I bought my (heavy) two book set some years ago and have enjoyed reading through and will be for sometime! The writing is like reading a conversation. (Helene is also known for her other work: The Weavers Book. Another classic!)
I have seen some stunning coverlets quietly doing their job in movies: "The Patriot" with Mel Gibson and Heath Ledger. I had to watch it again and freeze frame the movie to get a good look! It was a natural setting for a colonial coverlet. The coverlet that was wrapped around Dakota Fanning in "War of the Worlds", featuring Tom Cruise was a pleasant surprise! Are you one of those weavers who's eye scans movie scenes for textiles and gets excited when you spot something handwoven ?
Lets get back to our weaving with overshot and some of the basics with the four shaft variety. I need to point out here that these are simple guidelines and by no means complete. Just a small primer to pique your interest. I will post reading / study material list at the end. These notes are based on an overshot study I undertook some years ago.
Most new weavers are introduced to overshot at an early newbie weaver stage and usually start with a draft from Marguerite Davison's classic: A Handweaver's Pattern Book. Its still available to purchase after all these years. The drafts in this book are for sinking shaft looms such as counterbalance looms. You can flip the tie up for jack looms. If you don't, it means you will be weaving the pattern upside down, which isn't a problem but it would be nice to see the front as you weave. This little detail would make it confusing for new weavers starting on overshot for the first time, in addition to handling two shuttles!

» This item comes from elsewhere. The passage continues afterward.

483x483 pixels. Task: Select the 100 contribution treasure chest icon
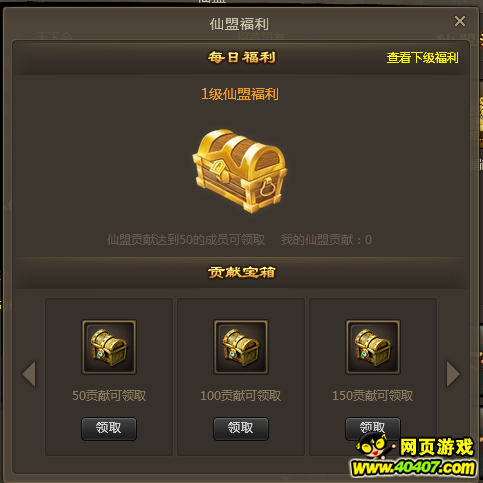[x=241, y=347]
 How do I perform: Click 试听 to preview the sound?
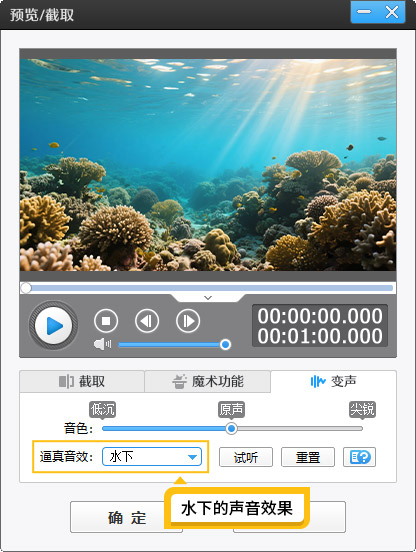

Overshot is a twill derivative using two threads to create a unit block. This means you can have four blocks on four shafts. One thread in each block, is shared by the next block. This one thread in common creates half units in between blocks of either all pattern or all tabby. (This can be expanded through to eight shafts but we'll stick with four shafts for this post) See what I mean by this in the picture below:
Block A is threaded on shafts 1 and 2.
Block B is threaded on shafts 2 and 3
Block C is threaded on shafts 3 and 4
Block D is threaded on shafts 4 and 1
Overshot is actually two pieces of cloth, being woven simultaneously; one is a tabby or plain weave cloth, the second is the pattern that 'over-shoots' the plain weave. You throw one shuttle for the plain weave and a second shuttle for the pattern weft, beating *very* firmly between each shot. If you were to take away the pattern weft, you would find a perfectly balanced 50/50 plain weave cloth. The pattern weft should compact well but be 'lofty' to cover and produce blocks of solid colour with no plain weave peeking through. Normally the pattern weft is twice the size of the tabby yarn. Traditionally, cotton for tabby and with wool for pattern.
If the pattern weft is beaten properly into place, the circles are true circles (no ovals), twill lines are a true 45 degrees, and if there are three blocks of the same unit in the threading then it should make a square little box when three repeats of the treadling are complete (which equals 3 shots of tabby and thee shots of pattern weft, so beat well!)
I keep the 'odd' tabbies of treadles one and three to enter from the left hand side, and the 'even' tabbies of treadles two and four from the right hand side. Also I work with both shuttles, tabby and weft, on one side of the warp. If you end up with divided shuttles then you have a treadling error to find!. The shuttles can be awkward to coordinate at first but you soon develop a rhythm. Be aware that many overshot drafts may say "use tabby" but don't show it in the treadling. Then there are some that don't mention the tabby at all. They are assuming you know to insert it.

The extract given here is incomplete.